San Pablo reflejaba de tal manera su confianza en las promesas de Jesucristo que, incluso en la penosa situación en que se encuentra puede ponerse como modelo. De ahí que la exhortación que dirige a Timoteo tenga tanta fuerza cuando le pide: “Toma parte en los duros trabajos del Evangelio, según las fuerzas que Dios te dé”. Cuando san Pablo dice “Sé de quien me he fiado”, su auditorio sabe que no está refugiándose en una frase hecha ni en un lugar común. La frase expresa su misma vida; habla de lo que experimenta y expresa en su vida y, por lo mismo, resulta creíble.

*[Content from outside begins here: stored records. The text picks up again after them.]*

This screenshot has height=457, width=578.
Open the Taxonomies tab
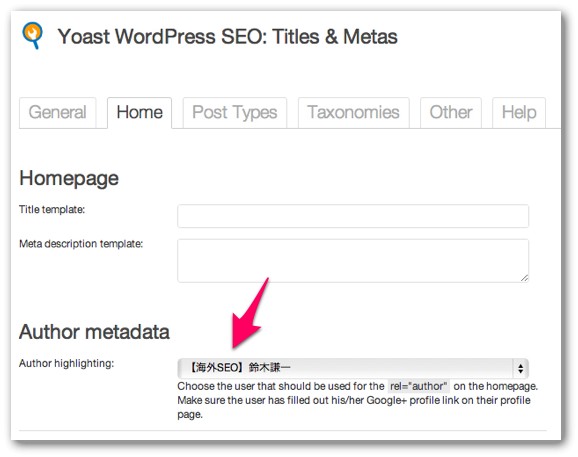[354, 112]
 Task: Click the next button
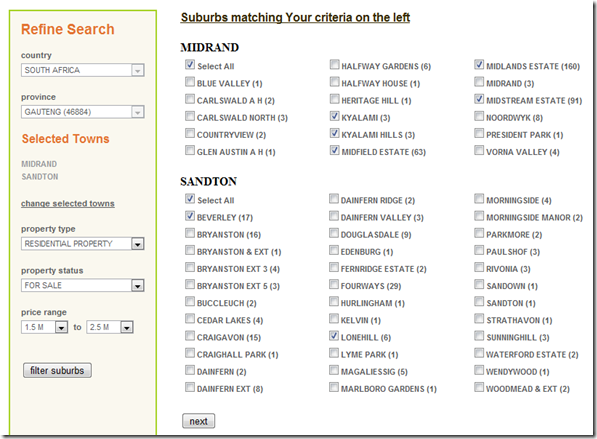[x=198, y=421]
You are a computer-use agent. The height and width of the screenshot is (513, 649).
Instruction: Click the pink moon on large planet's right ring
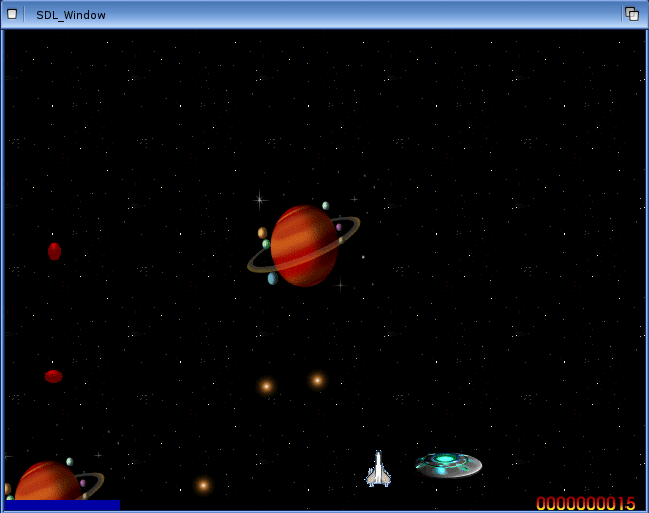pyautogui.click(x=339, y=228)
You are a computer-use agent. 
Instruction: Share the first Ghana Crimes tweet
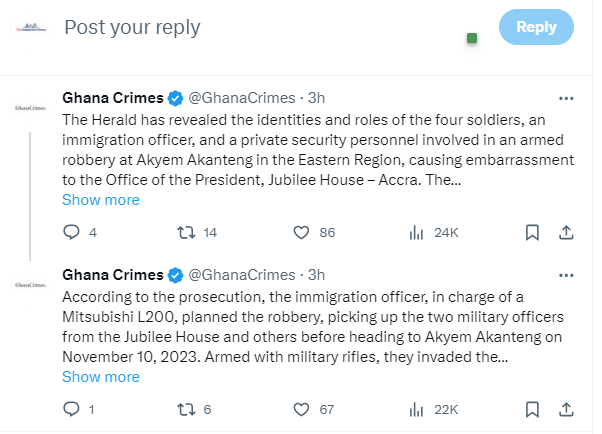[565, 232]
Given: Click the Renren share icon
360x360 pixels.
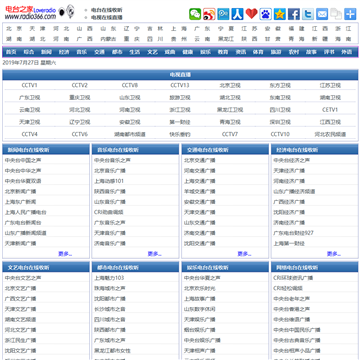Looking at the screenshot, I should pyautogui.click(x=238, y=14).
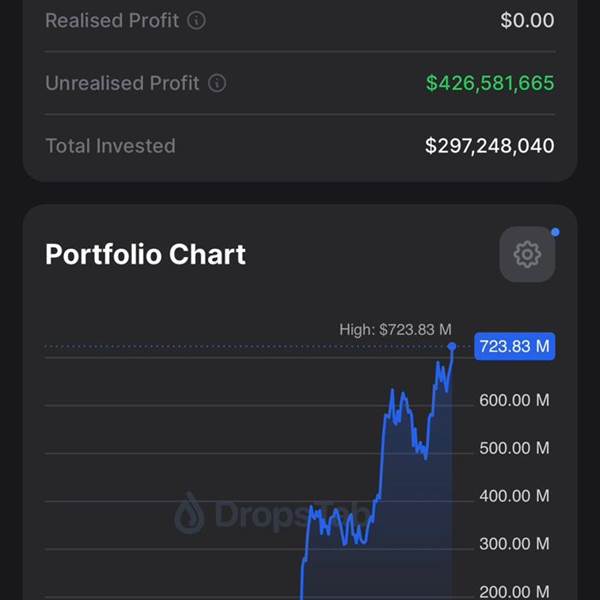Tap the 500.00 M axis label
The image size is (600, 600).
point(514,448)
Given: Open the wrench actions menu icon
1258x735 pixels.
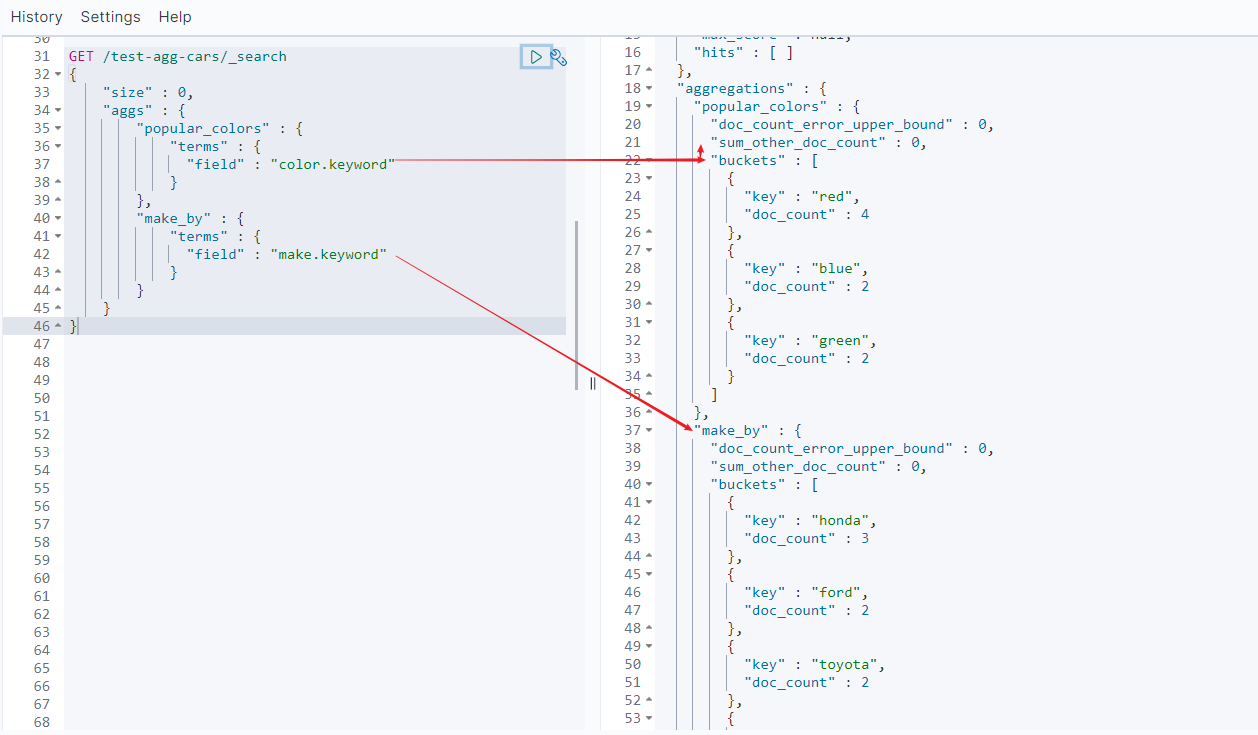Looking at the screenshot, I should pyautogui.click(x=559, y=58).
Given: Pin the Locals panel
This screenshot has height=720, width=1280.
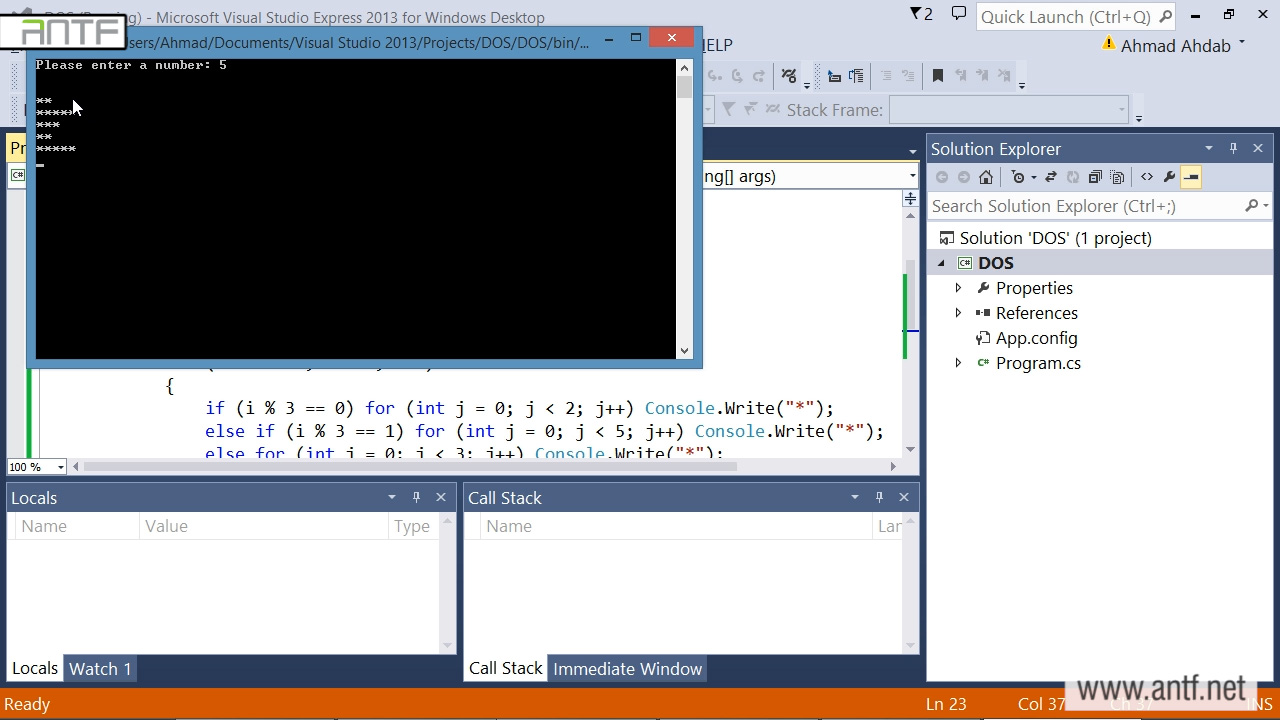Looking at the screenshot, I should pos(416,497).
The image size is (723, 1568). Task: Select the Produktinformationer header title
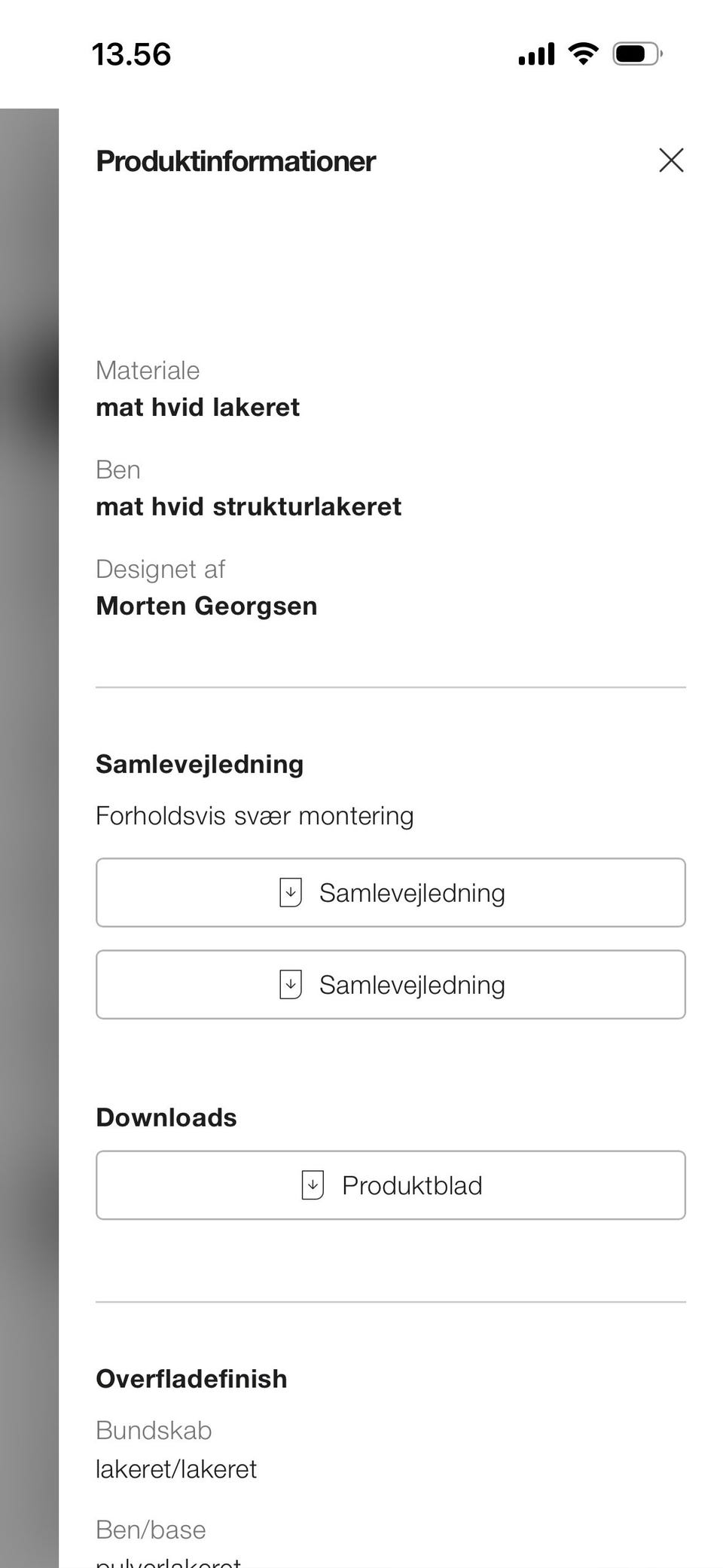point(235,160)
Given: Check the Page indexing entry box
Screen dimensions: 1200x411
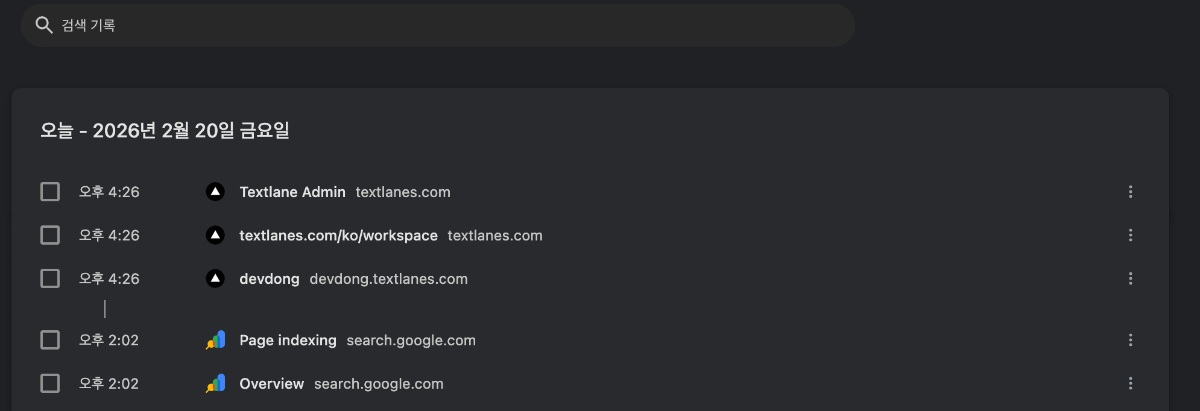Looking at the screenshot, I should click(50, 340).
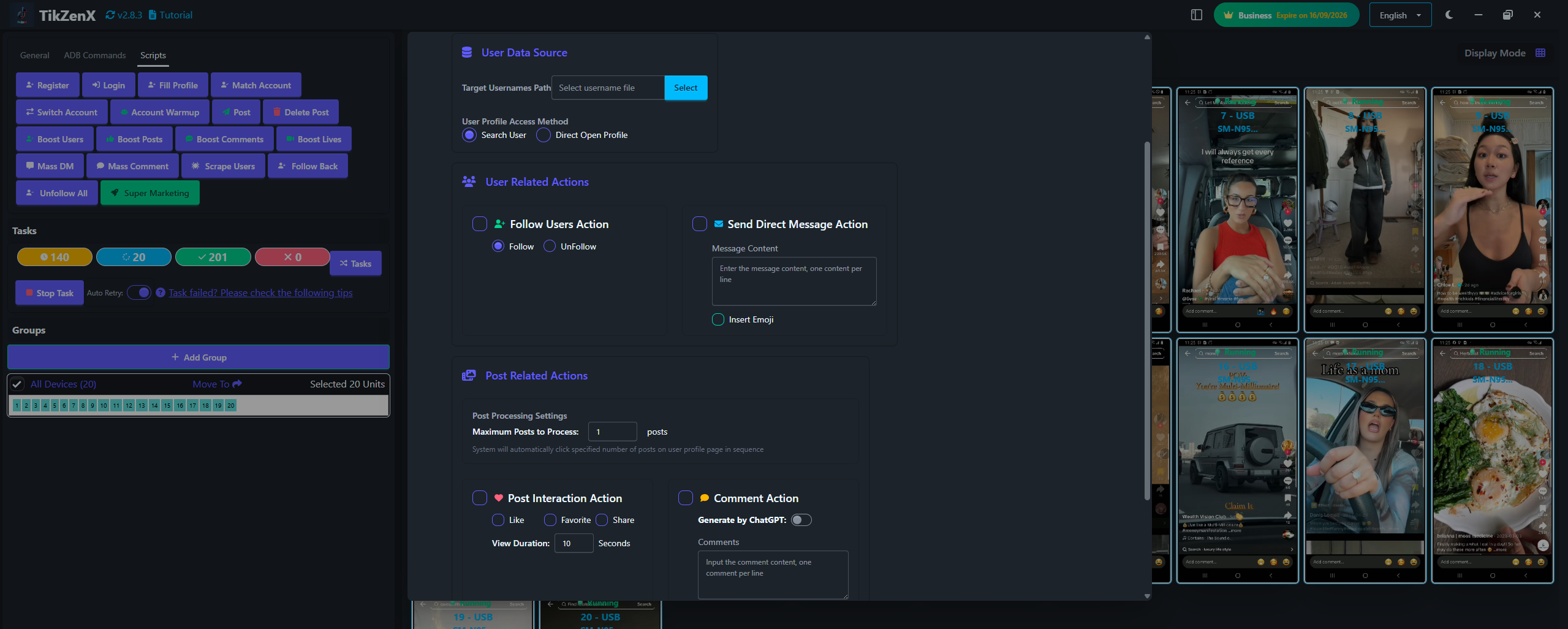Image resolution: width=1568 pixels, height=629 pixels.
Task: Enable the Auto Retry toggle
Action: tap(140, 292)
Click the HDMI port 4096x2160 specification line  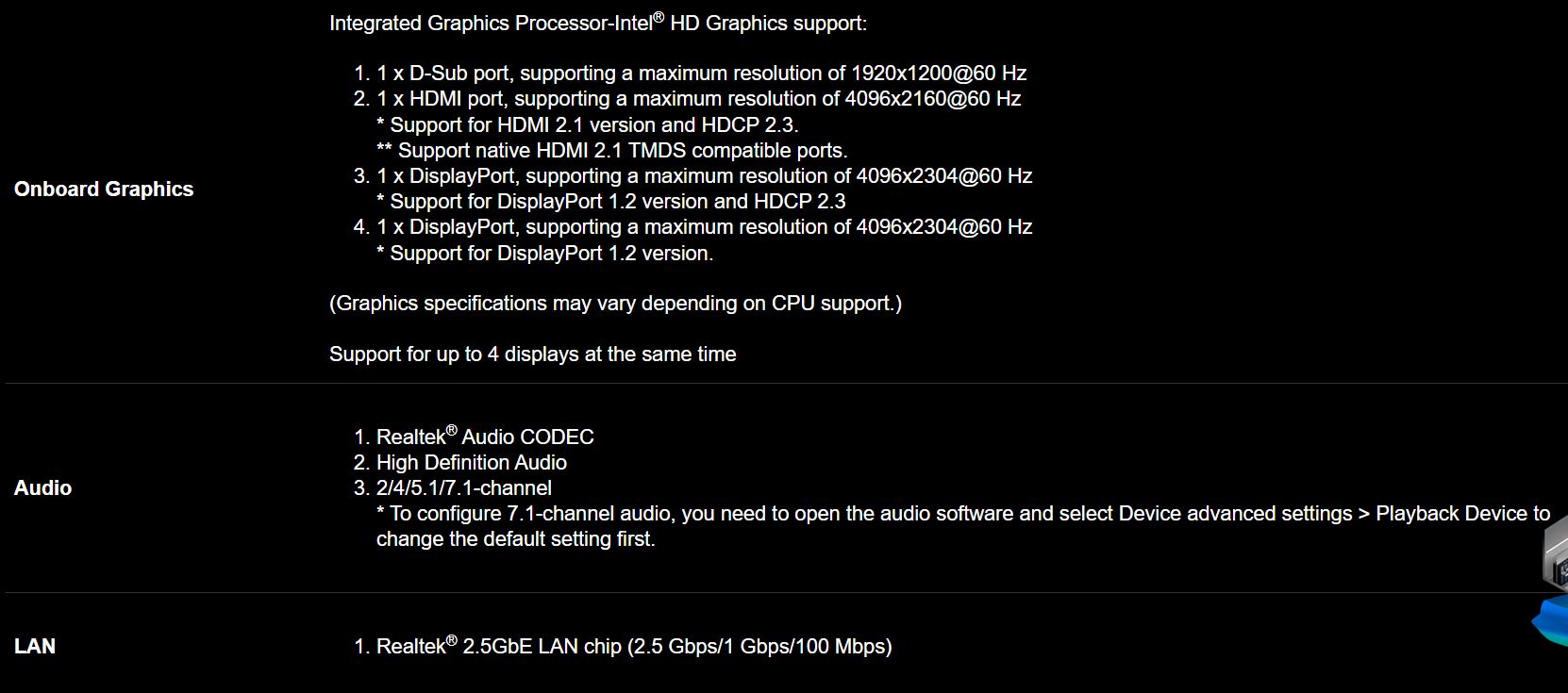tap(698, 98)
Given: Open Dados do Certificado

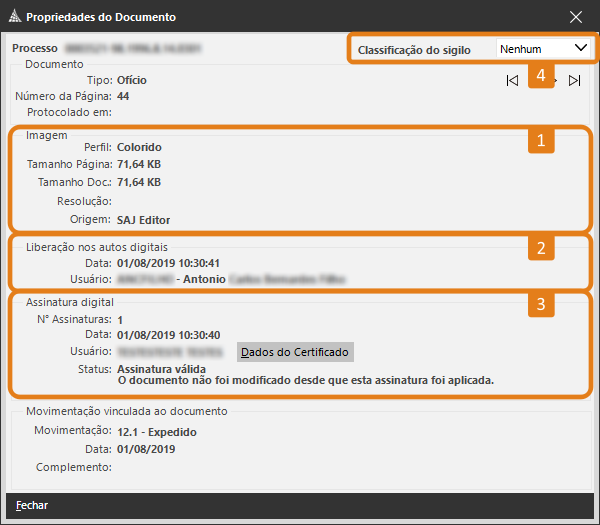Looking at the screenshot, I should click(x=295, y=352).
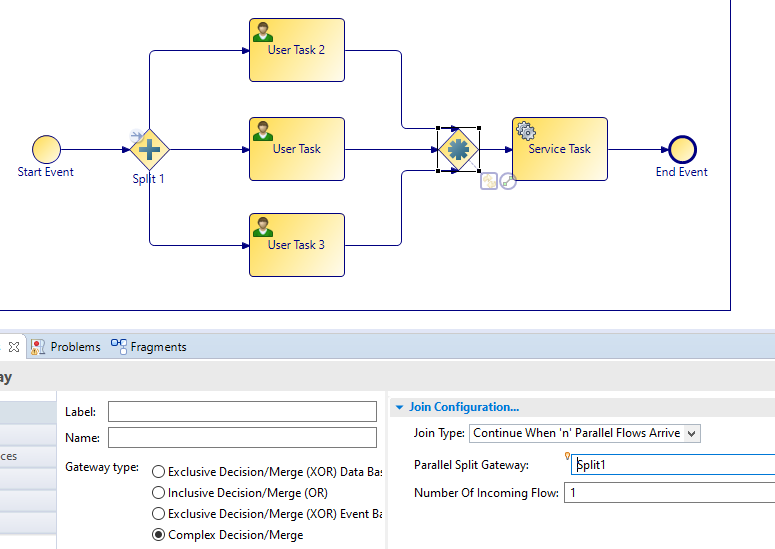
Task: Click the Name text field
Action: click(x=242, y=437)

En la misma carta indica la necesidad de avivar el fuego de la gracia que se ha recibido. San Pablo sabe, por propia experiencia, que el Señor se ha valido de él para realizar prodigios. Es plenamente consciente del valor de la gracia, pero también sabe, y así lo indica, que nos corresponde a nosotros cuidar ese don, porque el fuego puede apagarse. En la misma encíclica señala el Papa: “Toda actuación seria y recta del hombre es esperanza en acto”. Es decir, cuando actuamos de acuerdo con el fin adecuado (la gloria de Dios) y nos tomamos esa tarea en serio, nuestra confianza crece. San Pablo, con la pasión que puso en su misión durante toda la vida también ilustra esta verdad. La verdadera entrega al servicio del evangelio, con independencia de que veamos resultados o no, siempre nos confirma en la esperanza. Quien se entrega de verdad a cumplir la voluntad de Dios experimenta su presencia y eso aún en los momentos aciagos, esos que nos describe hoy el Apóstol.